Dans des mouvements non coordonnés, nous acquiesçons, largement anéantis. Lisu prend congé en nous saluant délicatement. Elle fait quelques pas puis se retourne en précisant :
— J’oubliais : les garçons, vous dormirez dans la hutte de gauche. Zoé et Manon, vous irez dans le dortoir des filles, Tode vous montrera !
— Avec Ptico et ses bananes ? je lance. On n’est pas rendus !
Lisu me dévisage, un peu interloquée. Elle penche la tête, contrariée, et s’enfonce dans le hameau. Manon ne quitte pas des yeux la silhouette de la jeune femme. Elle émet entre les dents :
— Non, on dormira ensemble. Au village peut-être, mais à quatre.
Nous passons donc la soirée à chercher un endroit adéquat, et nous nous installons à la lisière de la forêt. Nous avons décidé de faire un tour de garde, au cas où Ptico s’amuserait à nous balancer quelques serpents. C’est le tour de Manon. Elle est étendue à côté de nous, mais elle reste aux aguets.

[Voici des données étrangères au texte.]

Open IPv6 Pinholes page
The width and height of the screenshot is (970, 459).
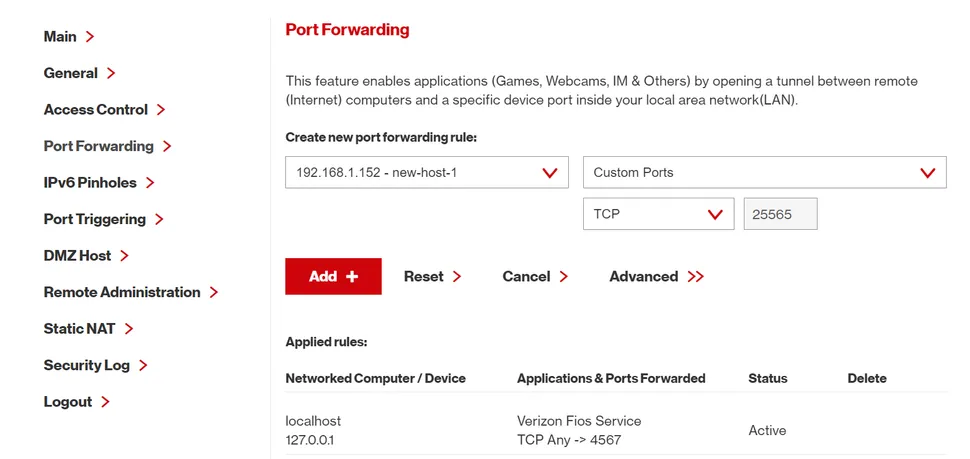(x=98, y=183)
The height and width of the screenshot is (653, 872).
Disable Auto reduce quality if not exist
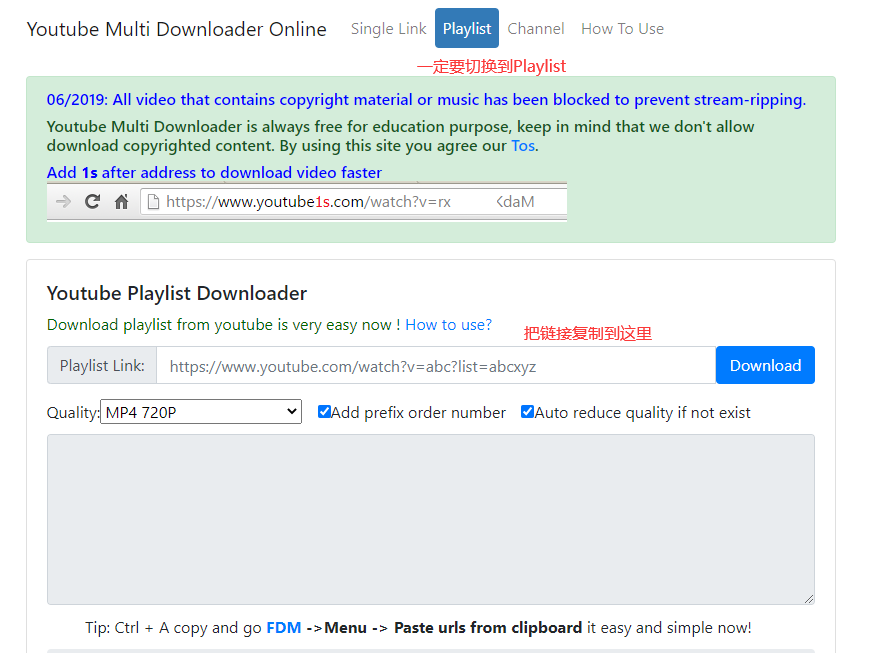[527, 412]
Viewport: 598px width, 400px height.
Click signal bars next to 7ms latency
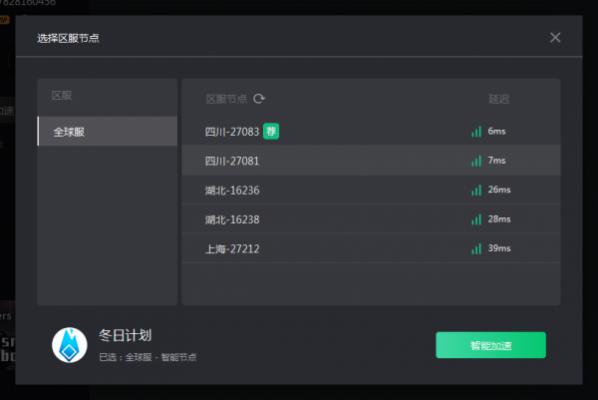click(x=476, y=161)
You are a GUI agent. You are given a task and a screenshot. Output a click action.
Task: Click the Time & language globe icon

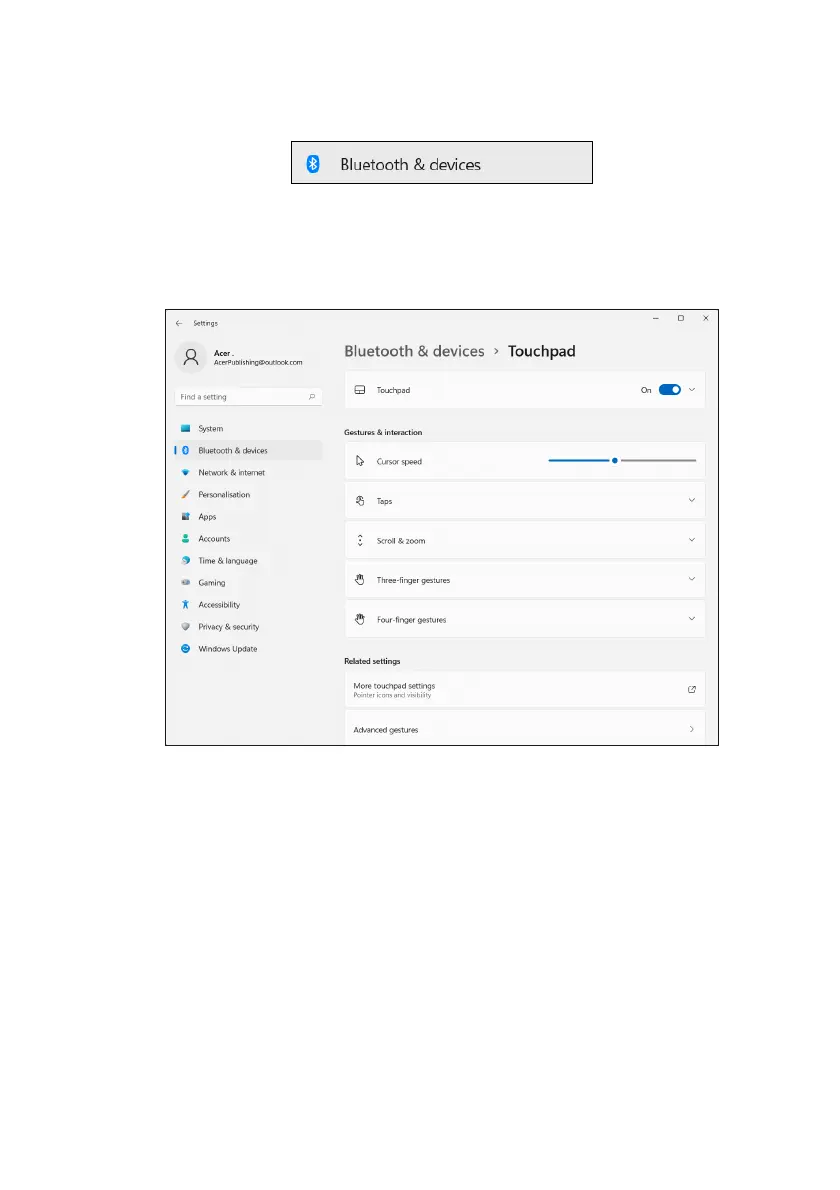point(185,561)
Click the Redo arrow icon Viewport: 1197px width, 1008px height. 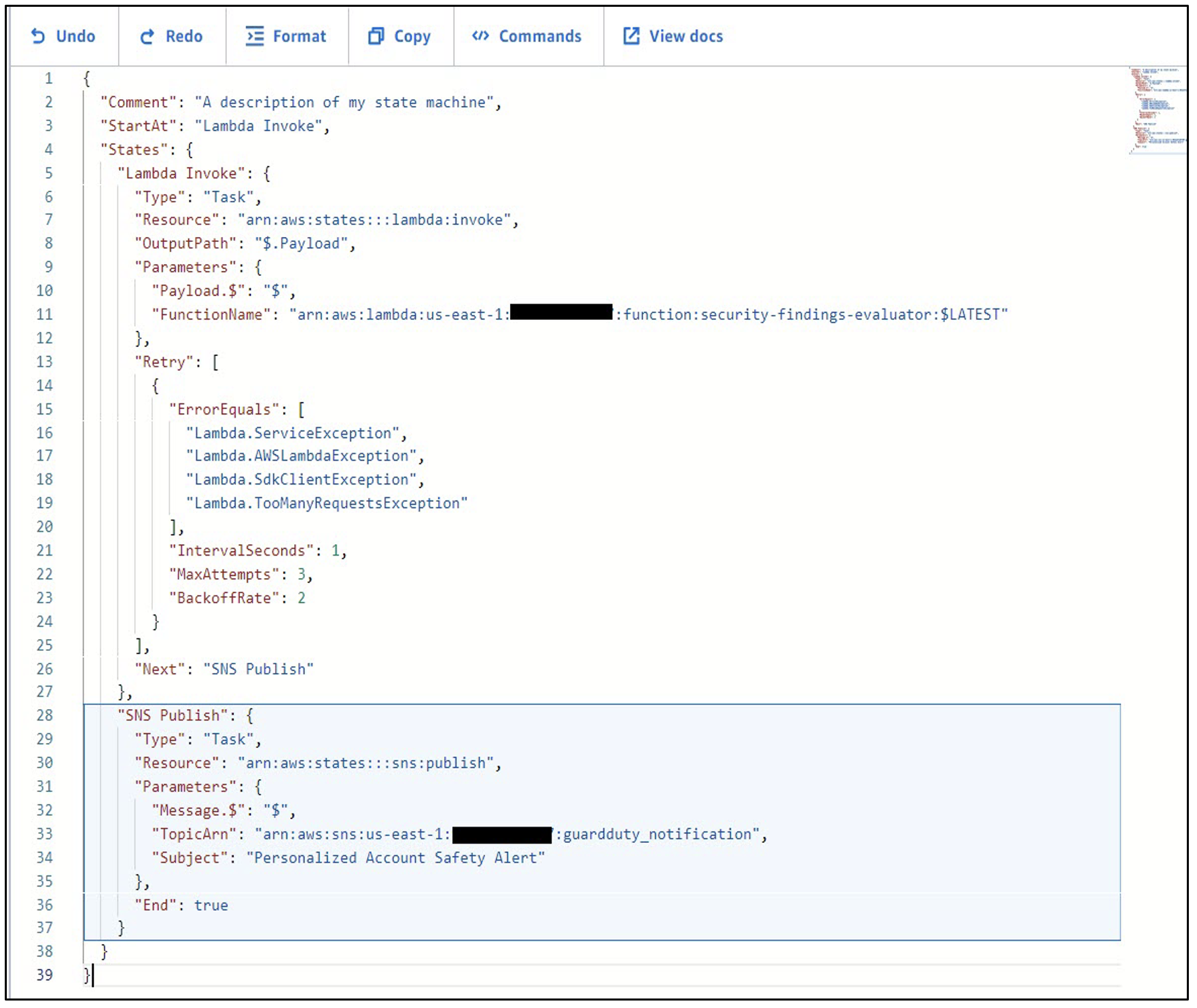pos(147,37)
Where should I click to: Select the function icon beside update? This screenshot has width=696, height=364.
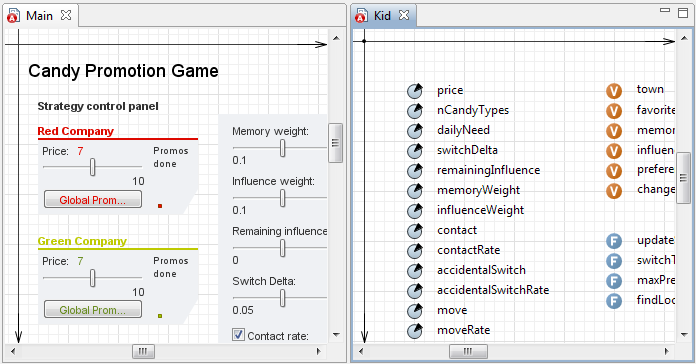coord(614,241)
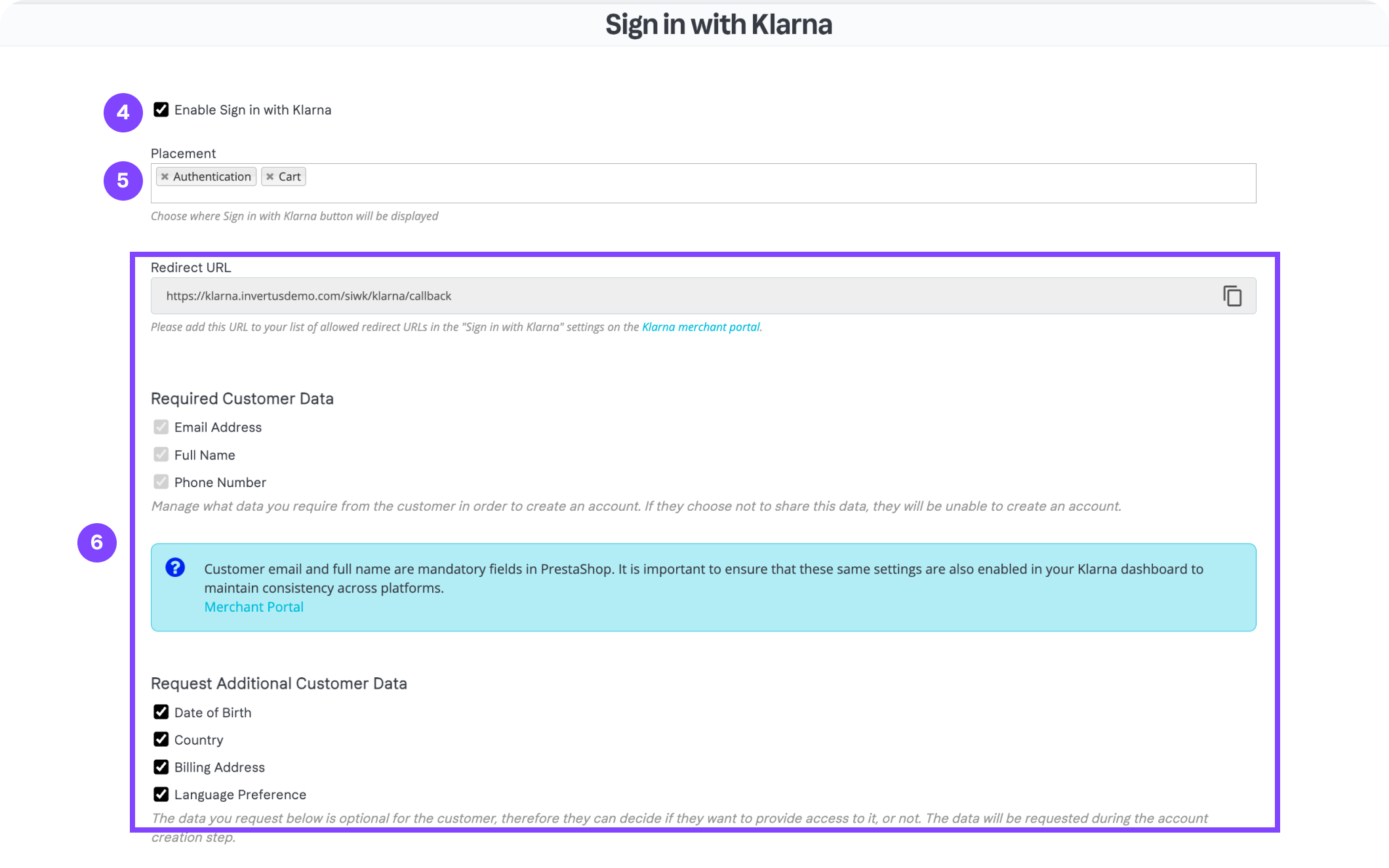Click the purple step 4 badge
Screen dimensions: 1389x868
[x=123, y=113]
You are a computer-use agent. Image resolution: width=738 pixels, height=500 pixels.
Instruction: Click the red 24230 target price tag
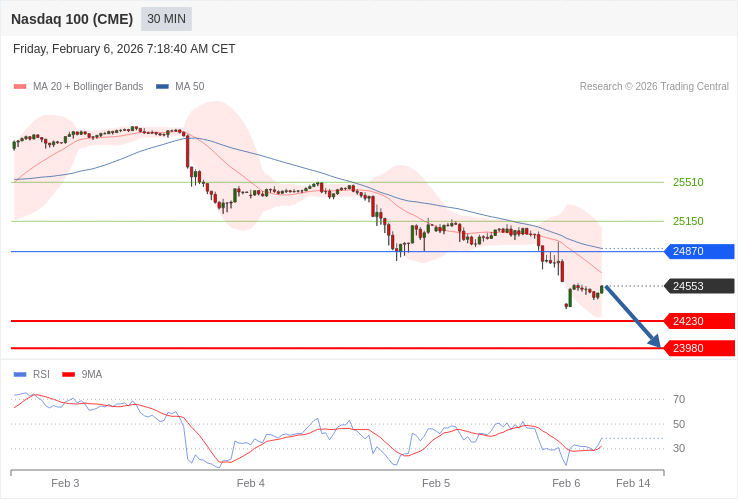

Elle entend un bruit feutré non loin d’elle. Un homme se tient à trois mètres de nous, une lanière en main. Il nous observe en silence. Elle ne parvient pas à l’identifier, il peut être Salween ou Ptico, comme nous avons baptisé l’indigène hargneux. Le type hésite à agir, il scrute les environs, un peu anxieux. Manon est terrorisée.
Il s’avance vers nous d’un pas décidé ; elle s’apprête à hurler quand la panthère s’interpose par un bond entre nous et l’assaillant. Deux villageois sortent du bois et emmènent l’homme à la lanière plus loin dans le hameau.
Le félin reste sur place et se couche non loin de nous. Manon lève la tête ; la panthère tourne la sienne vers elle en grognant doucement. Manon est complètement subjuguée ; elle a envie d’enfouir sa main dans la fourrure de l’animal, mais elle s’en abstient et se rallonge. Dans un demi-sommeil, elle pense qu’il faudrait observer les traces de pas, voir si celles de leur attaquant n’avaient que quatre orteils. Elle s’endort en oubliant de me réveiller.